İslam dininde kadınlar çalışamaz. Okula, Tiyatroya, çarşıya, pazara gidemez. Düğünde, törenlerde, eğlencelerde bulunamaz. Kuran ayetlerinde, kadının evden dışarı çıkması yasaklanmıştır.

İslam’ın kurallarına göre; Bilerek uygulamayan gibi, araştırıp doğruyu öğrenmeyen de kafir olur. Kadını evden çıkaran da, evden çıkan kadın da, Allah’ın ayetlerini yalanlamış olacağından kafir olur. İslam’a göre sizin duymamış olmanız da olması sizi kurtaramaz. İslam’a göre Kuran sadece Din adamlarına gelmemiştir.Doğruyu araştırmayan ve öğrenmeyen de ayetleri yalanlamış olur.

AZHAB-33.(Ey peygamber eşleri) evlerinizde oturun ve ilk câhiliyet devrinde olduğu gibi sokaklara çıkmayın ve dua edin ve zekât verin ve itâat edin Allah’a ve Peygamberine. Ancak ve ancak Allah, ey Ehl-i Beyt,sizden her çeşit pisliği, suçu gidermek ve sizi tam bir temizlikle tertemiz bir hale getirmek diler.

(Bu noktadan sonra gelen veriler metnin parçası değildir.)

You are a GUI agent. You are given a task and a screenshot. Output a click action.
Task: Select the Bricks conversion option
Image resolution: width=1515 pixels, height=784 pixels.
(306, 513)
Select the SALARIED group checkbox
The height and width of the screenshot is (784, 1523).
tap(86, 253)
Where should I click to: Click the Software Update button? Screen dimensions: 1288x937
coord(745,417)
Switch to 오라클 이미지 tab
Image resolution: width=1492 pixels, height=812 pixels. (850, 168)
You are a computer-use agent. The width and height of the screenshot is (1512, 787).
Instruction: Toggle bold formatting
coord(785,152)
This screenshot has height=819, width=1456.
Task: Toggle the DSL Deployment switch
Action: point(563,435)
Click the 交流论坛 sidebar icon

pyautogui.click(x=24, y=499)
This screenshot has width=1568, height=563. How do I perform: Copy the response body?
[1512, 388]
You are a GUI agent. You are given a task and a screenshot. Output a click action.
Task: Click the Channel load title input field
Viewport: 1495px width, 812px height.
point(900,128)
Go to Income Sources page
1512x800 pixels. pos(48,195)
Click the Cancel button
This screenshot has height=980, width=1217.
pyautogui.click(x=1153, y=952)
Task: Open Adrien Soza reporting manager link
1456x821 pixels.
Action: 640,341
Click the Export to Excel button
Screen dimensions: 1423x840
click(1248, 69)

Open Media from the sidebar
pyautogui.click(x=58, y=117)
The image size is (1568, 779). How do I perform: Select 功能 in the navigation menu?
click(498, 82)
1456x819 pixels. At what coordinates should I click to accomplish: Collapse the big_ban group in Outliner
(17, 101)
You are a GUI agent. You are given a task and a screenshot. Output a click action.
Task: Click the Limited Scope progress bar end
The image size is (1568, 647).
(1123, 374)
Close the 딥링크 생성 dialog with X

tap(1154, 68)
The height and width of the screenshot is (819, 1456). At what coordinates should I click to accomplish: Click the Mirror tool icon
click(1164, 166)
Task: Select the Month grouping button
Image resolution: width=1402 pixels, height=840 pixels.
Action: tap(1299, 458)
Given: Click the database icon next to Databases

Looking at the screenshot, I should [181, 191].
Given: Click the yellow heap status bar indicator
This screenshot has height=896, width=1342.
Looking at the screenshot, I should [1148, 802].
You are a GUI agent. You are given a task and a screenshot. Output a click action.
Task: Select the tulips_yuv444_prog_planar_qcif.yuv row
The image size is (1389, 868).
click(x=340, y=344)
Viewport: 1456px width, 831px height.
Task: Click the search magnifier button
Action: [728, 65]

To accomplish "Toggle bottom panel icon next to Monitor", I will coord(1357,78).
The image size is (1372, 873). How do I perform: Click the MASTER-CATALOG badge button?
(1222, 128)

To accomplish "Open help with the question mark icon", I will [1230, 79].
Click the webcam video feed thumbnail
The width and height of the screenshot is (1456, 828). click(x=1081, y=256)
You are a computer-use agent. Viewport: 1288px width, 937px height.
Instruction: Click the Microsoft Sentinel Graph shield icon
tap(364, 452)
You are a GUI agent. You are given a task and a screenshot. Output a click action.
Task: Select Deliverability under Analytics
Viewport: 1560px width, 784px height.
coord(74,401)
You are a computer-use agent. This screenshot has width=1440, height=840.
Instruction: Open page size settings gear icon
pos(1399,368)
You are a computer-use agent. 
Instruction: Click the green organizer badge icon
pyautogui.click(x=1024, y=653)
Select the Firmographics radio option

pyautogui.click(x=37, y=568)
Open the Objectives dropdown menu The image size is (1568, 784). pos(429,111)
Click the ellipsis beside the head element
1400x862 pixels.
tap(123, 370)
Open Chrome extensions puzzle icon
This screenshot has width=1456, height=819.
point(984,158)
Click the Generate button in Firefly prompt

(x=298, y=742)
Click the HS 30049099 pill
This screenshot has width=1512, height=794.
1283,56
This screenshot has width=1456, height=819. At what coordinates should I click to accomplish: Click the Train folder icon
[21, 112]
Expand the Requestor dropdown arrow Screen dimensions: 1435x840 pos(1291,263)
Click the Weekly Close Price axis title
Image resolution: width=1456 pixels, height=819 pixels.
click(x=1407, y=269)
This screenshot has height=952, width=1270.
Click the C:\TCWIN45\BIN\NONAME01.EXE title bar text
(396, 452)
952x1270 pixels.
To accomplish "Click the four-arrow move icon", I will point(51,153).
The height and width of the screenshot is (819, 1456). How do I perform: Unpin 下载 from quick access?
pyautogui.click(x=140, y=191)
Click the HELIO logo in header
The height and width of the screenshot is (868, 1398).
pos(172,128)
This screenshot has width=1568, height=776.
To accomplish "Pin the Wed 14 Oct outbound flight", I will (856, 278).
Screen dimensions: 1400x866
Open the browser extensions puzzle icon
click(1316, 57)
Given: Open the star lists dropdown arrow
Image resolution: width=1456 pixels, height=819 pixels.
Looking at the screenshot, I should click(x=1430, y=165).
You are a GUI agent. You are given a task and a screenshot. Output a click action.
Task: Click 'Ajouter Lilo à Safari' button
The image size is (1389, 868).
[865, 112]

Kadınlar konusunda Kuranın ayetinin istediği, kadınların evlerinden çıkmamasıdır. Bu şekilde kadının iftiralardan ve işleyeceği suçlardan korunacağını söyler. Kadın İslam’a göre suç işlemeye meyilli bir yaratılandır. Açılıp saçılmayın, süslenip püslenip, kendinizi teşhir etmeyin gibi çeviriler yapılmaya çalışılsa da, Bunları yapmak yerineevinizde oturun kesin emirdir. Çünkü sadece süslenen insanlar suç işlemezler yada tecavüze uğramazlar.

Abdulbaki Gölpınarlı şöyle çeviriyor.

AHZAB-33.Evlerinizde oturun. Önceki cahiliye döneminde olduğu gibi sokaklara çıkmayın.

AZHAB-34.Oturun da evlerinizde okunan âyâtullahı ve hikmeti anın, şübhe yok ki Allah, lâtif, habîr bulunuyor

Kuranda ki emrin açılıp saçılma işleminin yada süslenip çıkmayla olmadığı evden çıkmama olduğu Azhab34 de kesinleştirilir. Kuranın emri kesindir. Kadınların sokağa çıkmaması gerekir. Bir kadın Müslüman’ım diyor ise, evinden çıkmamak zorundadır. Bir erkekte Müslüman ise karısının evden çıkmasına izin vermeyecektir. Erkek izin verirse, kadında evden çıkarsa ortada Müslümanlık kalmayacaktır.

Şöyle düşünelim eski yaşam şartları günümüzdeki gibi değildir. Çölde yaşamda kadının evi dışına gideceği yerler yoktur. Çarşı Pazar yok, Avm bakkal yok, Sinema tiyatro ve cafeler yoktur. Çölde tarla ve bahçelerde yoktur. Kadın evde oturup çocuklarıyla ve Çadır işleriyle uğraşmaktadır. Ayetlerde söylenmek istenen halk ve kalabalığa karışmama işidir.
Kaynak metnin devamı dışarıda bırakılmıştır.